◆ Text to read
Techniques to help you think better (google tech talk) - dpatru
http://www.youtube.com/watch?v=XeJSXfXep4M&feature=sub

======
dpatru
Here's what I got out of the video:

_Principles_ 1\. Stress hurts problem solving. So minimize stress. Best state
is to be a little happy. 2\. Creativity is the ability to notice faint
connections/associations. It helps to be calm and to dampen first responses.

_Useful Techniques to Calm Down_ 1\. Label your experiences and feelings. It
helps to dampen the feelings and engage reasoning. 2\. Reappraise stressful
experiences. Ask how can I see this experience differently? Find something
humorous.

_Useful Habits_ 1\. Pay attention to how you're thinking. Practice for a few
minutes a week being in the two modes of thinking (direct and narrative).

◆ Task prompt
Write the next part of the forum post summarizing the talk on techniques to help you think better, starting right after its last sentence. The listing has no part in any of this.

◆ Listed entries
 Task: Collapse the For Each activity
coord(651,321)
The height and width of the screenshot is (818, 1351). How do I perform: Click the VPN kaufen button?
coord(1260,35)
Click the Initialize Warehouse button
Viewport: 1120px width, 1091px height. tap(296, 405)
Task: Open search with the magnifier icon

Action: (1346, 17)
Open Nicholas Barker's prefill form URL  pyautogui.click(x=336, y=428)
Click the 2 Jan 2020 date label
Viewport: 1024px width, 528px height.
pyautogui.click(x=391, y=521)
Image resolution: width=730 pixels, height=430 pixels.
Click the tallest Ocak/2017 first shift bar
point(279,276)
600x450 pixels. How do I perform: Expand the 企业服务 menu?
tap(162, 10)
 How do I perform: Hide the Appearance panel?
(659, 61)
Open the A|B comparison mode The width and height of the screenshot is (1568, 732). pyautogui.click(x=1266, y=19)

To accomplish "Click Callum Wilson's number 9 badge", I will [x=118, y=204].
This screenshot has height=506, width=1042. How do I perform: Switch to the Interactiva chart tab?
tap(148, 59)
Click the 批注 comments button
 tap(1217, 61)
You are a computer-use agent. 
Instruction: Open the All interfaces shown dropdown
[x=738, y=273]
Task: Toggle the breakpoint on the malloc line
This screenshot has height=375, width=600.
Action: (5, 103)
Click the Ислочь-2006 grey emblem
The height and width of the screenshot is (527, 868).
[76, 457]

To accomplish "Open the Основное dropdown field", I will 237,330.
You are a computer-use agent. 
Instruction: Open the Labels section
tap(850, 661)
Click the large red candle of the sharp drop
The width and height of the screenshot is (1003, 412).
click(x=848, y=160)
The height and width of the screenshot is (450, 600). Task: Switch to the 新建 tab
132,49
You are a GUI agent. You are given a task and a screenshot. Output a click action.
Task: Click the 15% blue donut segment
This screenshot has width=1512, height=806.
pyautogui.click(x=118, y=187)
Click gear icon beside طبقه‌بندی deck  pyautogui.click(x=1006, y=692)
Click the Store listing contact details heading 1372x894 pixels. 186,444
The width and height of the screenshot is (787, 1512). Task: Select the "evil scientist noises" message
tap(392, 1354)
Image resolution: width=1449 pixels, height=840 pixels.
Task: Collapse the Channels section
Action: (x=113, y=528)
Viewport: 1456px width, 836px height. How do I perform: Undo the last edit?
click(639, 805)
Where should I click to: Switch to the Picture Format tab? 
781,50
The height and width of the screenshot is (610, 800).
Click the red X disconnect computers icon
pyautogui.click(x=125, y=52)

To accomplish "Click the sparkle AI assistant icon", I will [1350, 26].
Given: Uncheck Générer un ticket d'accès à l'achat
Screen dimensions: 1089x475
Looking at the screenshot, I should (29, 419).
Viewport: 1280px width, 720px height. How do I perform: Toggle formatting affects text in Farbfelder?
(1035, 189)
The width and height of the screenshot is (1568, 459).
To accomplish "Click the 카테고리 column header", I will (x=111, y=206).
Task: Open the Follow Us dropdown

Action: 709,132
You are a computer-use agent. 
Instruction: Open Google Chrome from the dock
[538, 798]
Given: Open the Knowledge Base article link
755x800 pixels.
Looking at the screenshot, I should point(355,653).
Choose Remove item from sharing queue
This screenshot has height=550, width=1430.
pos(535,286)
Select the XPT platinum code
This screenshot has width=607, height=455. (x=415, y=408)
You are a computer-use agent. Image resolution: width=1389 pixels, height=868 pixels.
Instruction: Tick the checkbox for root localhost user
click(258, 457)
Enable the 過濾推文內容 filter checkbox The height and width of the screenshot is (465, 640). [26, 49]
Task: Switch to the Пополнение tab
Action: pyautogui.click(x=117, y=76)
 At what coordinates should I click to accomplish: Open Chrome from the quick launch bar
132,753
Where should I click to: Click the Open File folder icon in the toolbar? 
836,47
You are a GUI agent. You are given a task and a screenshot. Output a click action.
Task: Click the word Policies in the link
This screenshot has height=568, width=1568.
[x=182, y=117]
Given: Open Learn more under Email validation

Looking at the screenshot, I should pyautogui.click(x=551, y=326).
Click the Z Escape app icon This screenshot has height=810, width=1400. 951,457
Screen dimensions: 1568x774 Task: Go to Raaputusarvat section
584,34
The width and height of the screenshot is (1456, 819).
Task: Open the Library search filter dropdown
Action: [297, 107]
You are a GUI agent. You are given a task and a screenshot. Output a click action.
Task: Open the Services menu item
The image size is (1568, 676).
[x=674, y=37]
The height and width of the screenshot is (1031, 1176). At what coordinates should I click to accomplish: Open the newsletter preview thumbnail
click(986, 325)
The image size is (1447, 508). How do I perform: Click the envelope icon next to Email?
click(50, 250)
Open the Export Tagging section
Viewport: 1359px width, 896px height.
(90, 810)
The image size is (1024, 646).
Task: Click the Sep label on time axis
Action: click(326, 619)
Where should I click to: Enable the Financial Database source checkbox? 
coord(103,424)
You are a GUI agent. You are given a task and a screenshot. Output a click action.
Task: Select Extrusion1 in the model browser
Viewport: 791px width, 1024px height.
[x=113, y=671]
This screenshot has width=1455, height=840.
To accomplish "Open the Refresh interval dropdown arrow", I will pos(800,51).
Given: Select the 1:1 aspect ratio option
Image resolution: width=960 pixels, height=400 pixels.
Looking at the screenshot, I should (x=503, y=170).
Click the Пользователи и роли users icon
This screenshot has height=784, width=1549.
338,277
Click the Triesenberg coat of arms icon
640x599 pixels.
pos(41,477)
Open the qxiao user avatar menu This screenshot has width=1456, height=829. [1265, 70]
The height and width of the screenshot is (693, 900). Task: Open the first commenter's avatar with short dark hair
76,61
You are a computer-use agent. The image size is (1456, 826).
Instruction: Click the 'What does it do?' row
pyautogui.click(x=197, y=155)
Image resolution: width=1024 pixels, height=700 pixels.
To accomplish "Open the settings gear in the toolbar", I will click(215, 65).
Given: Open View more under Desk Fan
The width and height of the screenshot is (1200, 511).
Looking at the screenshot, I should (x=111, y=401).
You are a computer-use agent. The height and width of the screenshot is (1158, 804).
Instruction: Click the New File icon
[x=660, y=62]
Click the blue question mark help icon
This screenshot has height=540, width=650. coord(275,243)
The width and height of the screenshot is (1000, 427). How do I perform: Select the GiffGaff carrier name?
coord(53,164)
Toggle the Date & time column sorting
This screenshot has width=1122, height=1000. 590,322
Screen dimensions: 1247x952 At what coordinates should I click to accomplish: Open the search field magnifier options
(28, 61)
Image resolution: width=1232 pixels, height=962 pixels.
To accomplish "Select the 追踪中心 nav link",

◆ Exercise response
Direct thinking: focus on sensory information without judging it. Narative
thinking: Analyze, label, reason, narrate. 2\. Social pain and pleasure is as
real as physical pain and pleasure. Notice changes in Status, Certainty,
Autonomy (availability of choices), Relatedness (are the two in the same group
or different group?), and Fairness. Changes in these cause stress in people.
When you experience changes in these practice labeling and reappraising to
reduce the stress. Avoid stressing out others in these ways.

_Insight_ When the Dali Lama was asked, "Why are you so happy?" He answered,
"Because it feels better."